[INSTRUCTIONS TO FOLLOW]
Give the lines of the records below as a numbered list, omitting blank lines. Begin at the line that contains "Toggle the shadow" and continue through the end of the records.

>> Begin RECORDED INFORMATION

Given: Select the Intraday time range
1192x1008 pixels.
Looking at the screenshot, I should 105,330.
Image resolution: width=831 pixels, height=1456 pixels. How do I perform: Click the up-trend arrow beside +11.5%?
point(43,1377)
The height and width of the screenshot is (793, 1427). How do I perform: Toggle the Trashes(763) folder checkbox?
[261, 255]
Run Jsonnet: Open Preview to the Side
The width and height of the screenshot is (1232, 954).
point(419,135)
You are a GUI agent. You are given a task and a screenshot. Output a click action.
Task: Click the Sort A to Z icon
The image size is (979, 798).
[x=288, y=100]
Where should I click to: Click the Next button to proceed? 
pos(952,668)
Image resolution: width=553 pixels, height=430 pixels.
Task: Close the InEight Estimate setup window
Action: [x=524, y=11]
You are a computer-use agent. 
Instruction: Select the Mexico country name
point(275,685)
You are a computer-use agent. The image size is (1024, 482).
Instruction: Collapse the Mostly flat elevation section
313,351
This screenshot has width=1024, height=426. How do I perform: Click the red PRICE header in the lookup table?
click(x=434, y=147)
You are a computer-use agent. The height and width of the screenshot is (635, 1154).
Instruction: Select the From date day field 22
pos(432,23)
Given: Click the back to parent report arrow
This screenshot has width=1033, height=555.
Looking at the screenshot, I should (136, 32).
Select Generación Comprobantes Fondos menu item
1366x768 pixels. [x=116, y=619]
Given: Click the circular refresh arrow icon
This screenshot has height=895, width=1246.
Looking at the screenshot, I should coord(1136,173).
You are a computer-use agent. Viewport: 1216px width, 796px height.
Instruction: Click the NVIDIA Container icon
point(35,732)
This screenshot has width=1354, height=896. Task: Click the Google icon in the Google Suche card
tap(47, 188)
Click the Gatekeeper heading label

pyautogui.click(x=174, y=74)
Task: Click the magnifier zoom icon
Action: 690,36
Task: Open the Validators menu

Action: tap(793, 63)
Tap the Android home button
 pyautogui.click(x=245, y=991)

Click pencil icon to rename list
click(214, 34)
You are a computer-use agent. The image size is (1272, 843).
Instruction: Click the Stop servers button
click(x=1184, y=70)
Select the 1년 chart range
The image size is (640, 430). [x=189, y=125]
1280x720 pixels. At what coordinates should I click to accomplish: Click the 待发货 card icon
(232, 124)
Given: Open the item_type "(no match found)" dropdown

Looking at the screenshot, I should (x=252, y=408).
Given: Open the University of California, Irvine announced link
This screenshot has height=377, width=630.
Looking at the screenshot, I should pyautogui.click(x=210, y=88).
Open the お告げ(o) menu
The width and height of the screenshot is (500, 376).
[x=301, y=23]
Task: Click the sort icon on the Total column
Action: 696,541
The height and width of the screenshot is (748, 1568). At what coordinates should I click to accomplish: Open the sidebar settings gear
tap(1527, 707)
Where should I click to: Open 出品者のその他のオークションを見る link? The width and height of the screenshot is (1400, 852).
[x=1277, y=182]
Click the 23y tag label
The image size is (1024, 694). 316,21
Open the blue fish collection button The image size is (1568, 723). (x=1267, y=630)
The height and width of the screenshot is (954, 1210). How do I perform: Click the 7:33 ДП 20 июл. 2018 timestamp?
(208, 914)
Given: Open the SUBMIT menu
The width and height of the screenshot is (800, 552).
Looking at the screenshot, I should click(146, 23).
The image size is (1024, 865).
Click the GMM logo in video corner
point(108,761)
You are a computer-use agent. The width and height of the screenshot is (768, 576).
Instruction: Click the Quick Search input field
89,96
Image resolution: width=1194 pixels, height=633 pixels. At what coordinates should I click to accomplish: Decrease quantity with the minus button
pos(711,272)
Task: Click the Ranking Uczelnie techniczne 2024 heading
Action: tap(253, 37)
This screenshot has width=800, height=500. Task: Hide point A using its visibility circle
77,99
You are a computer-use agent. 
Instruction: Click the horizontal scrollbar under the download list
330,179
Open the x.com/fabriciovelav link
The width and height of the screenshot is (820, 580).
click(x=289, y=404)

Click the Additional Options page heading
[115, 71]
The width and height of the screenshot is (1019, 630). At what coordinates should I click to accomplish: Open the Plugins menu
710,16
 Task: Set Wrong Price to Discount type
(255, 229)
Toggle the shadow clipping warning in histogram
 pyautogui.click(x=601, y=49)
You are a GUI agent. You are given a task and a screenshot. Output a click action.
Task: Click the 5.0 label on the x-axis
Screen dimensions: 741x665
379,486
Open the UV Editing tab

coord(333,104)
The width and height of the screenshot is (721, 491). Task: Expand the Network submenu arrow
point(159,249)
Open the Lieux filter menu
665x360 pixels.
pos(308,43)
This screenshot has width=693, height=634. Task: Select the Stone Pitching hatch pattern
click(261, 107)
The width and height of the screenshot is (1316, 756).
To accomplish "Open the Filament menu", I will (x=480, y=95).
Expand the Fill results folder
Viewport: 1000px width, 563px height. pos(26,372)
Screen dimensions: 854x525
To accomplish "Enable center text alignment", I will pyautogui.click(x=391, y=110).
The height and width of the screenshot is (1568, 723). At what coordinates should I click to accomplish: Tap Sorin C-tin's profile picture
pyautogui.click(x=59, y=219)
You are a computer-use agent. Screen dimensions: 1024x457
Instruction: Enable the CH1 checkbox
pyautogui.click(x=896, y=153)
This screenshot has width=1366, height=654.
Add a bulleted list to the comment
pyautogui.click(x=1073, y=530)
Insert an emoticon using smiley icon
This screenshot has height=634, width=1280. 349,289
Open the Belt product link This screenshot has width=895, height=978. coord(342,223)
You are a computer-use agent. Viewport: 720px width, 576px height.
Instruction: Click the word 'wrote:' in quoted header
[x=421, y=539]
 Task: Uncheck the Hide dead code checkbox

>> End RECORDED INFORMATION

[RIGHT ANSWER]
1. Toggle the shadow clipping warning in histogram
2.  pyautogui.click(x=601, y=49)
3. You are a GUI agent. You are given a task and a screenshot. Output a click action.
4. Task: Click the 5.0 label on the x-axis
5. Screen dimensions: 741x665
6. 379,486
7. Open the UV Editing tab
8. coord(333,104)
9. The width and height of the screenshot is (721, 491). Task: Expand the Network submenu arrow
10. point(159,249)
11. Open the Lieux filter menu
12. 665x360 pixels.
13. pos(308,43)
14. This screenshot has width=693, height=634. Task: Select the Stone Pitching hatch pattern
15. click(261, 107)
16. The width and height of the screenshot is (1316, 756).
17. To accomplish "Open the Filament menu", I will (x=480, y=95).
18. Expand the Fill results folder
19. Viewport: 1000px width, 563px height. pos(26,372)
20. Screen dimensions: 854x525
21. To accomplish "Enable center text alignment", I will pyautogui.click(x=391, y=110).
22. The height and width of the screenshot is (1568, 723). At what coordinates should I click to accomplish: Tap Sorin C-tin's profile picture
23. pyautogui.click(x=59, y=219)
24. You are a computer-use agent. Screen dimensions: 1024x457
25. Instruction: Enable the CH1 checkbox
26. pyautogui.click(x=896, y=153)
27. This screenshot has width=1366, height=654.
28. Add a bulleted list to the comment
29. pyautogui.click(x=1073, y=530)
30. Insert an emoticon using smiley icon
31. This screenshot has height=634, width=1280. 349,289
32. Open the Belt product link This screenshot has width=895, height=978. coord(342,223)
33. You are a computer-use agent. Viewport: 720px width, 576px height.
34. Instruction: Click the word 'wrote:' in quoted header
35. [x=421, y=539]
36.  Task: Uncheck the Hide dead code checkbox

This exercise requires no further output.